** Start Available data **
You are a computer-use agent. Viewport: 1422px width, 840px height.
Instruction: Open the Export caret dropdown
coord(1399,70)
** End Available data **
** Start Available data **
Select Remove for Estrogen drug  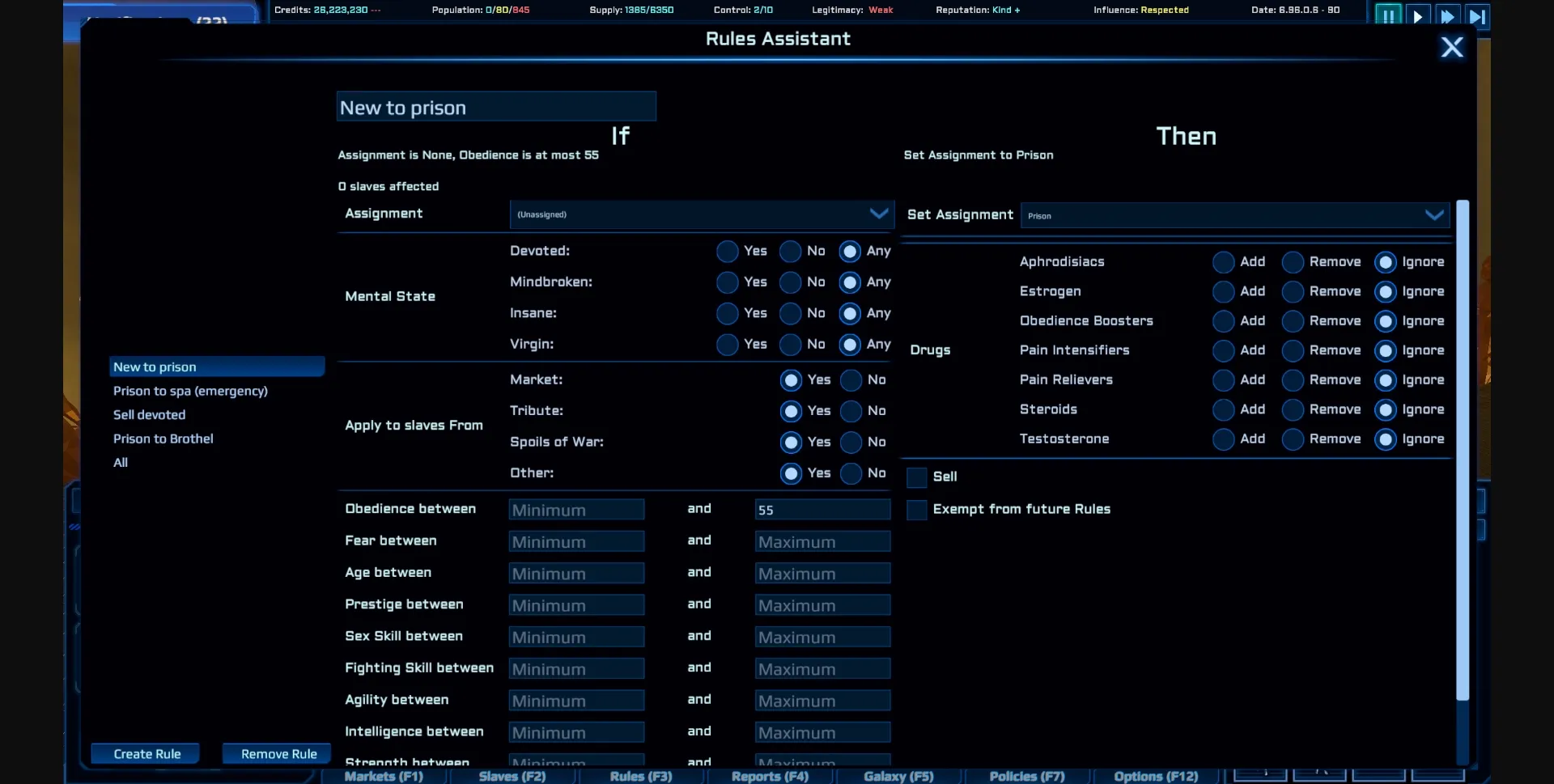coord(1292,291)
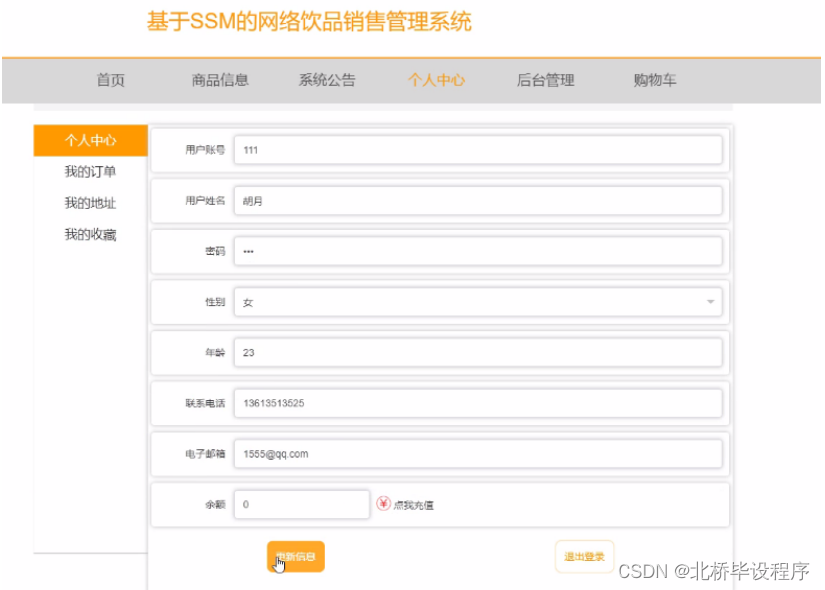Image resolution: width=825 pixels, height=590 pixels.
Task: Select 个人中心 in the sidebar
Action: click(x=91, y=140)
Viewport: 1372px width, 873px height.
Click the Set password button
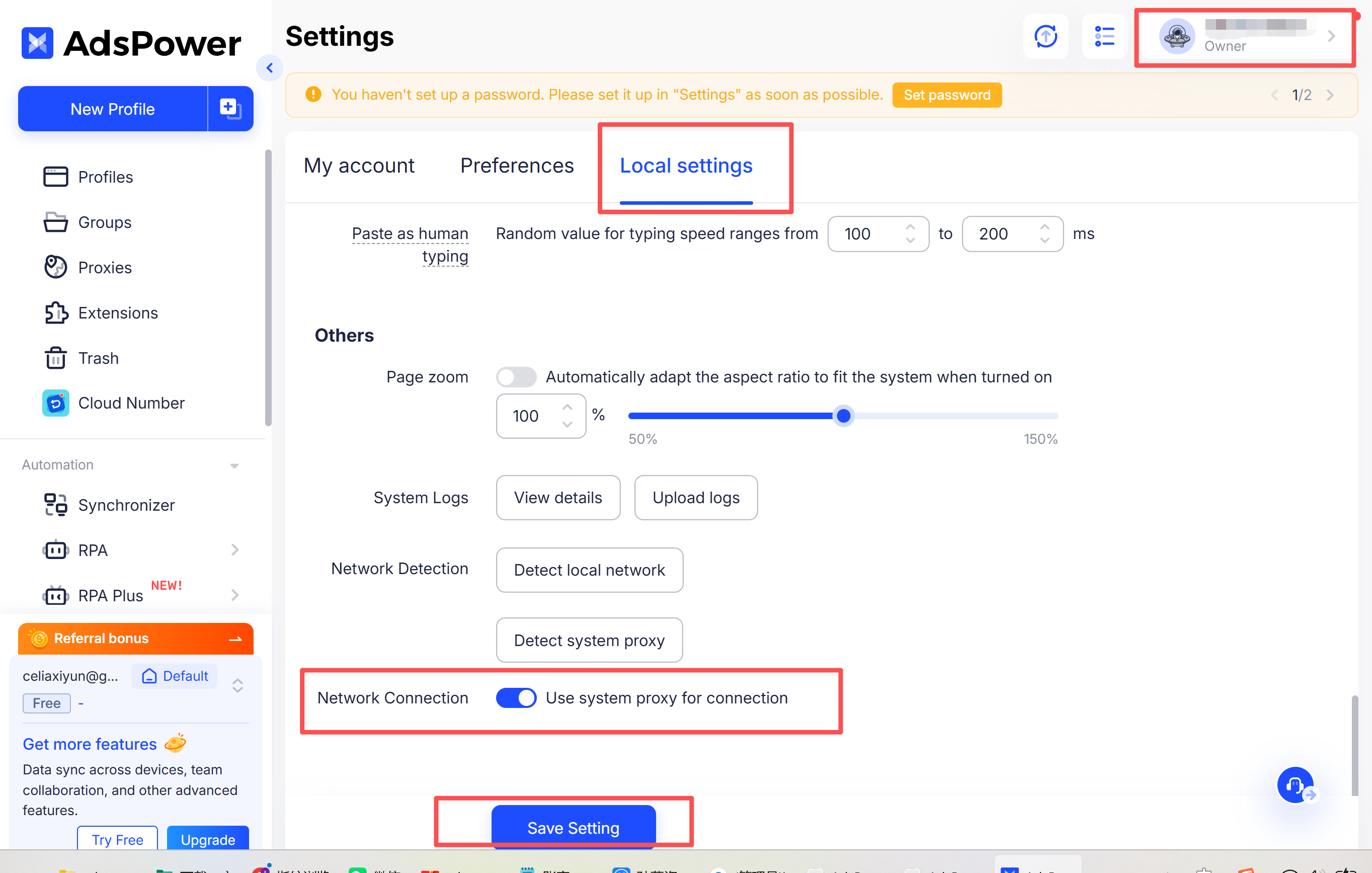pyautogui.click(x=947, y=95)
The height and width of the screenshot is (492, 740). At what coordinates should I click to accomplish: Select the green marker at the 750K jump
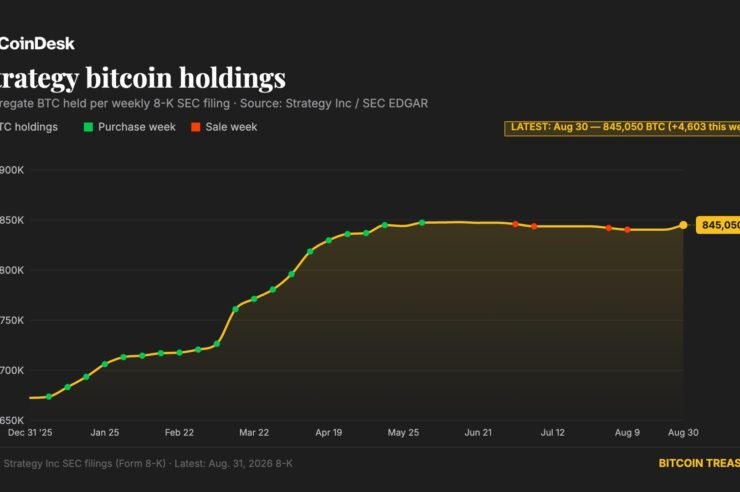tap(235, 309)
** End Available data **
__What the exercise asks__
Copy out the lines from the one containing "Viewport: 1372px width, 873px height." through the one containing "tap(235, 309)", inclusive, and leave the pictures out.

__Response to the exercise__
Viewport: 1372px width, 873px height.
Click the Set password button
pyautogui.click(x=947, y=95)
The height and width of the screenshot is (492, 740). At what coordinates should I click to accomplish: Select the green marker at the 750K jump
tap(235, 309)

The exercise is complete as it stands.